260. Editorial Note

On February 14, 1967, Ramparts magazine published full-page advertisements in the New York Times and Washington Post announcing that its March issue would “document how CIA has infiltrated and subverted the world of American student leaders over the past fifteen years” through covert ties to the National Student Association. The same day both the Times and the Post devoted front-page stories to covert CIA funding of the National Student Association. The next day the wire services, enlarging on a story in the Washington Star, carried reports that CIA was covertly supporting other youth organizations operating abroad with funds channeled through foundations.

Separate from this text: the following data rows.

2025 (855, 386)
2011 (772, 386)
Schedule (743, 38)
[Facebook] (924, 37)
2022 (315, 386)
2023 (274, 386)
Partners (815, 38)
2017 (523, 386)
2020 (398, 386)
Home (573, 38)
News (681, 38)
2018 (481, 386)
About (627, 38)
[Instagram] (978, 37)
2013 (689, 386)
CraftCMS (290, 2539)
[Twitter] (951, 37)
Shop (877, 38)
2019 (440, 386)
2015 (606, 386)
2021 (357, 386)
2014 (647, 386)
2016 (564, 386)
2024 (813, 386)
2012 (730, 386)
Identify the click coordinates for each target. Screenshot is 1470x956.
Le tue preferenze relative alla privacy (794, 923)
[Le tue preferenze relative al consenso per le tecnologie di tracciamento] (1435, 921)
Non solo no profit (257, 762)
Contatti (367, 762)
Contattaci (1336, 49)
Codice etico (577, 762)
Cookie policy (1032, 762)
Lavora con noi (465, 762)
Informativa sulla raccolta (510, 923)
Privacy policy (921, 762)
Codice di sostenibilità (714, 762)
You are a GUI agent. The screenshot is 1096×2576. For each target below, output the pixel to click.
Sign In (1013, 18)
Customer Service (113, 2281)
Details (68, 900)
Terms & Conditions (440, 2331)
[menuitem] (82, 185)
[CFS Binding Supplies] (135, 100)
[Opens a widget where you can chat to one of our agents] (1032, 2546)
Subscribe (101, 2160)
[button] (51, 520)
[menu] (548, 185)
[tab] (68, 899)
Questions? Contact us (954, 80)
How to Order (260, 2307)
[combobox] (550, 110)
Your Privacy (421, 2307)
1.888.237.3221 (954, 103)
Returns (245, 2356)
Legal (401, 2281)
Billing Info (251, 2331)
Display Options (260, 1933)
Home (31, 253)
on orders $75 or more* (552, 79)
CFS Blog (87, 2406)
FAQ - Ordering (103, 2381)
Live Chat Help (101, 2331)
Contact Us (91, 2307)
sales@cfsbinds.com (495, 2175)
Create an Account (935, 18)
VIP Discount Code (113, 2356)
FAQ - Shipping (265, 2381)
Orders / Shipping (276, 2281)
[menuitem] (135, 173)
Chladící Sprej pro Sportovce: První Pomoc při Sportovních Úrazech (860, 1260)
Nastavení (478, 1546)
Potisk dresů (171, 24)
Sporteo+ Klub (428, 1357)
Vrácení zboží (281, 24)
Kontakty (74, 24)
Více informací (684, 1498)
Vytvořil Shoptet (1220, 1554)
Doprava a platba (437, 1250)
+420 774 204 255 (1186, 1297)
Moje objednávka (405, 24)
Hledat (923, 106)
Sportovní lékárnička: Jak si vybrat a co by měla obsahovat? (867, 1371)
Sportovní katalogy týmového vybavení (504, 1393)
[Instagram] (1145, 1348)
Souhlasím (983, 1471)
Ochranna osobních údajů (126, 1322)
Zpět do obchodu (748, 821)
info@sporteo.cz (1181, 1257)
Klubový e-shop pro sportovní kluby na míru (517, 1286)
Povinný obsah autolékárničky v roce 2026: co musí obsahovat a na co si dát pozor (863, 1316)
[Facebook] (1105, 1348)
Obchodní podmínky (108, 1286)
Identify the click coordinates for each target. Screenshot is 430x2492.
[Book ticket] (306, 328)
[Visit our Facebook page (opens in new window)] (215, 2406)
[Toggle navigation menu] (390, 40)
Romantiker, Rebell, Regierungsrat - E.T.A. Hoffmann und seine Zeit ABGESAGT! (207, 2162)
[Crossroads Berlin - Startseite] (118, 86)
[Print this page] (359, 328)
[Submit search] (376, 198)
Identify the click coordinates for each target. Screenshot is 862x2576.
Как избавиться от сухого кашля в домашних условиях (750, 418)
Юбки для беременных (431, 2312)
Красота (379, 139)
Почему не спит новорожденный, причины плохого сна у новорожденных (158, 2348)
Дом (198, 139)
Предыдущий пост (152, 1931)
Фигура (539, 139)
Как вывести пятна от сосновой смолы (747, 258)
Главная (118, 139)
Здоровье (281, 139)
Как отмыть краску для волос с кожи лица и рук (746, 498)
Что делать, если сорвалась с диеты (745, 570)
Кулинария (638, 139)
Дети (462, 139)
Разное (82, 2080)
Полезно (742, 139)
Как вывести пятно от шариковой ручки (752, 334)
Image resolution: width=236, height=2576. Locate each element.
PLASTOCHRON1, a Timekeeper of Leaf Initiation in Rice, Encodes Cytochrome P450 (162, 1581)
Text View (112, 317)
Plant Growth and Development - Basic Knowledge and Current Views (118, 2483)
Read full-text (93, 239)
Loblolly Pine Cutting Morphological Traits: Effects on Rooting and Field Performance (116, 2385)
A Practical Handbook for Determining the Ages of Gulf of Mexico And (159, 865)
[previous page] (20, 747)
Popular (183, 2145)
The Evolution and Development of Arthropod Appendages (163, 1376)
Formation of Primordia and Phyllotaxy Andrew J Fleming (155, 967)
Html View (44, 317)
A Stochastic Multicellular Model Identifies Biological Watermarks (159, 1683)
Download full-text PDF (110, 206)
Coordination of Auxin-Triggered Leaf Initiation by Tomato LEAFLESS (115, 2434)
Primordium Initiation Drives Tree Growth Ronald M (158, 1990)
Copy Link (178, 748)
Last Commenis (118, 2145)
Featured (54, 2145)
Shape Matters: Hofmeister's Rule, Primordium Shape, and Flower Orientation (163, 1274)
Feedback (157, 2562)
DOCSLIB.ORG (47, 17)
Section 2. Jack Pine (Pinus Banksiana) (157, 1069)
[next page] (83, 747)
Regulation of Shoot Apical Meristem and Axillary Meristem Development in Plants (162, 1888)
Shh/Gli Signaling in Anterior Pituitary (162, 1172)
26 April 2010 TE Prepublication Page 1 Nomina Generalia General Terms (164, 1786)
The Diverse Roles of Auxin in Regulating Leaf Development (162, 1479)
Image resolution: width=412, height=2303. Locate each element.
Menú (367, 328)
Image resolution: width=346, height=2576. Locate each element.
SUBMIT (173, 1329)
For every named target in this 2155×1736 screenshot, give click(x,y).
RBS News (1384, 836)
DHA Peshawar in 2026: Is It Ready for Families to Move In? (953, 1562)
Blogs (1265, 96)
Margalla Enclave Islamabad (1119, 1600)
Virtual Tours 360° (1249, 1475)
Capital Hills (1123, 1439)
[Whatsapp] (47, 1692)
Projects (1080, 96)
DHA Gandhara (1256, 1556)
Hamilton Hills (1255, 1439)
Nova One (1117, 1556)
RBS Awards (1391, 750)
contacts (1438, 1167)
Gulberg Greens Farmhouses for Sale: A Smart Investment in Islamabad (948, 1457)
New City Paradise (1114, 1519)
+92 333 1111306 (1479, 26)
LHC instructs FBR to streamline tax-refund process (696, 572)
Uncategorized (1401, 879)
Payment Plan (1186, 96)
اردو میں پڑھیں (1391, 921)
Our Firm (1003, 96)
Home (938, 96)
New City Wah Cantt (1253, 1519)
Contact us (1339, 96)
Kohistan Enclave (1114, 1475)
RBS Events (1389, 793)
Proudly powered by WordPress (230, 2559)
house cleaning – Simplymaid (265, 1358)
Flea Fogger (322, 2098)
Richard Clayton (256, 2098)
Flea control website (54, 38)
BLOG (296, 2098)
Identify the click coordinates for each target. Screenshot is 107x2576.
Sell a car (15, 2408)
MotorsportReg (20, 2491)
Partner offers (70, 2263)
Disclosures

On February 15 President Johnson appointed a committee to review the relationships between CIA and private U.S. voluntary organizations operating abroad. Composed of Under Secretary of State Katzenbach (Chairman); Secretary of Health, Education, and Welfare John W. Gardner; and Director of Central Intelligence Helms, the Katzenbach Committee (as it was known) recommended in its March 29 report to the President that it “be the policy of the United States Government that no federal agency shall provide any covert financial assistance or support, direct or indirect, to any of the nation’s educational or private voluntary organizations.” For text of the public report, see American Foreign Policy: Current Documents, 1967, pages 1214–1217. The report’s notes and appendices, which were mostly classified and not made public, are in the Johnson Library, National Security File, Subject File, Ramparts-NSA-CIA. Upon receipt of the report, President Johnson stated: “I accept this committee’s proposed statement of policy and am directing all agencies of the Government to implement it fully.” (Public Papers of the Presidents of the United States: Lyndon B. Johnson, 1967, Book I, pages 403–404)

For documentation concerning the Ramparts exposé and its aftermath, including implementation of the Katzenbach Committee’s report and the review of coordination and policy approval for covert operations, see Documents 261, 263265, 267, 269, and 272, and the following files: National Archives and Records Administration, RG 59, Central Files 1967–69, POL 13–2 US; ibid., Katzenbach Files: Lot 74 D 271, CIA, Rusk CIA Committee, Report of the Committee, and Katzenbach Committee; Department of State, INR/IL Files, State-CIA Relations (1957–1968), NSC 5412 (1957-Basic Document), and 303 Committee; Johnson Library, National Security File, Subject File, Ramparts-NSA-CIA; ibid., Agency File, CIA; ibid., Confidential File, Oversized Attachments, 12/2/68, re U.S. Government and Private Voluntary Organizations; National Security Council, Special Group/303 [Page 563] Committee Files, Minutes for 1967; and Central Intelligence Agency, Executive Registry, Job 80–R01580R, Katzenbach Committee Report, and NSA.

In his memoir, Facing Reality: From World Federalism to the CIA (New York: Harper & Row, 1980) pages 85–109, Cord Meyer, Jr., recounts the background of the Ramparts exposé and its consequences from his perspective as Chief of CIA’s Covert Action Staff and, after July 1967, as Assistant Deputy Director for Plans.